- Selected extract -
==================================================
We have AI that can win against the best human chess and go players, every time; those are pretty small universes to operate in. We have AI that can ingest large amounts of preexisting art or statistical data and spit out something to match a prompt for a 'new artwork' or correlative tables; that's a pretty narrow range of operation. It isn't that hard at this point to create a narrow AI that can do one thing well, within a well-defined set of parameters. I expect that AI will continue to get better at writing code, and term papers, and ordering produce for the local grocery store, and auditing taxes, and a bunch of other individual tasks. And eventually large swathes of these more mundane things will be handled by narrow AI.

We don't have AI that can operate a car safely nearly as well as human drivers (even the young ones). Yes, it can handle basic things like keeping between the lines and navigating under normal circumstances. The problem comes when it's presented with an edge case, particularly one it's never seen before - someone flipping a traffic cone onto the hood, or coming up behind a vehicle being towed backwards, or emergency vehicles trying to navigate around it, or road closures, etc. Then it seizes up, or otherwise reacts inappropriately for the situation. Admittedly, so do some human drivers, but a human can look around and make a decision how to deal with a situation on the fly in a way the AI can't, and is much more likely to be able to take direction from a cop or some other traffic control officer.
==================================================
- Data -
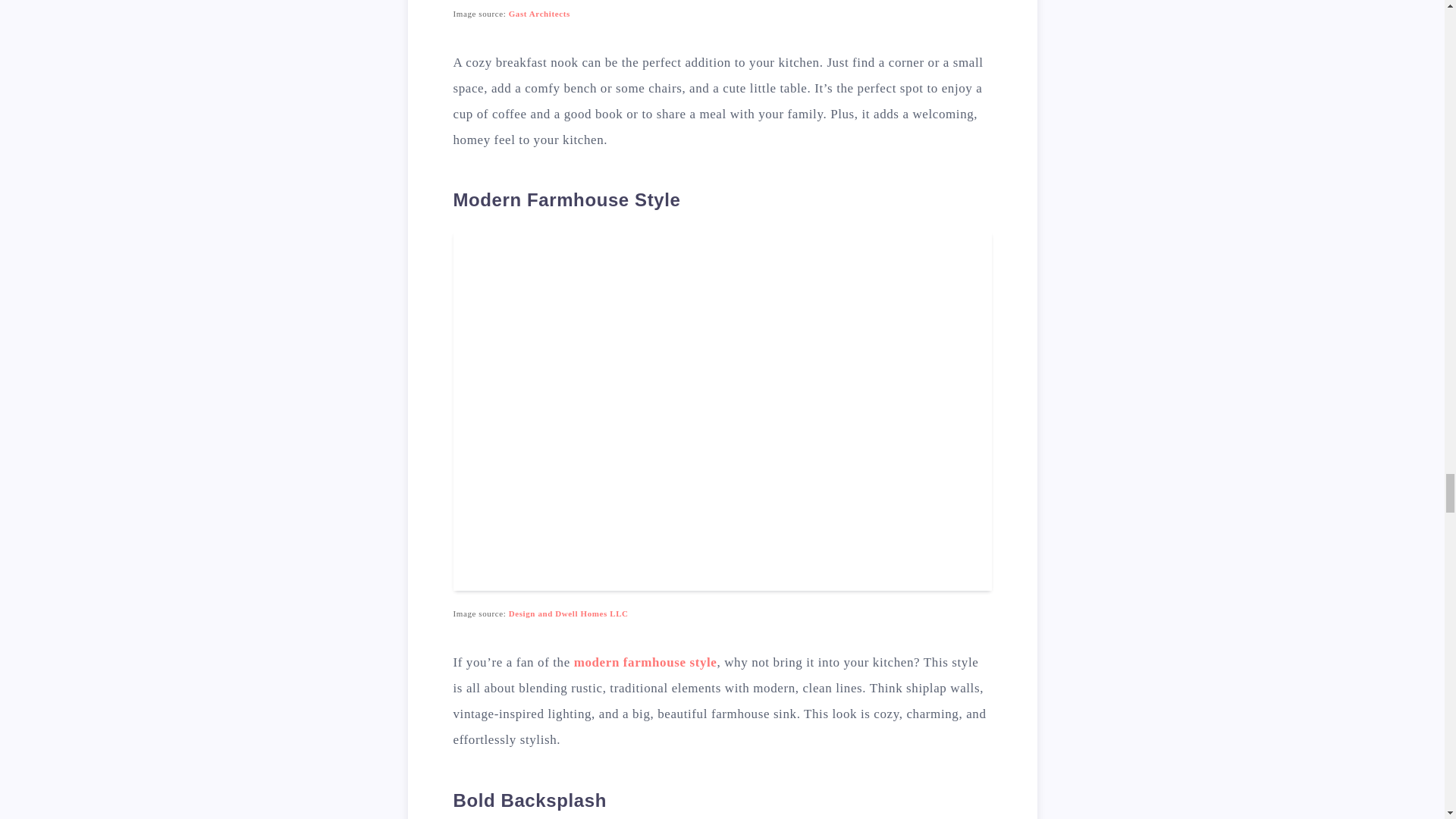
Gast Architects (539, 13)
Design and Dwell Homes LLC (568, 613)
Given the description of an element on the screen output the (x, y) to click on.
==================================================
- Tasks to complete -
1 > Answer these questions about the passage on AI:
(a) In which two games does the passage say AI can win against the best human players?
(b) Which two basic driving tasks does the passage say AI can handle?
(c) According to the passage, what does driving AI do when it meets an edge case?
2 > Reproduce the part of the passage on AI starting at "We don't have" and ending at "traffic control officer.".

- Responses for each task -
1 >
(a) Chess and go.
(b) Keeping between the lines and navigating under normal circumstances.
(c) It seizes up, or otherwise reacts inappropriately for the situation.

2 >
We don't have AI that can operate a car safely nearly as well as human drivers (even the young ones). Yes, it can handle basic things like keeping between the lines and navigating under normal circumstances. The problem comes when it's presented with an edge case, particularly one it's never seen before - someone flipping a traffic cone onto the hood, or coming up behind a vehicle being towed backwards, or emergency vehicles trying to navigate around it, or road closures, etc. Then it seizes up, or otherwise reacts inappropriately for the situation. Admittedly, so do some human drivers, but a human can look around and make a decision how to deal with a situation on the fly in a way the AI can't, and is much more likely to be able to take direction from a cop or some other traffic control officer.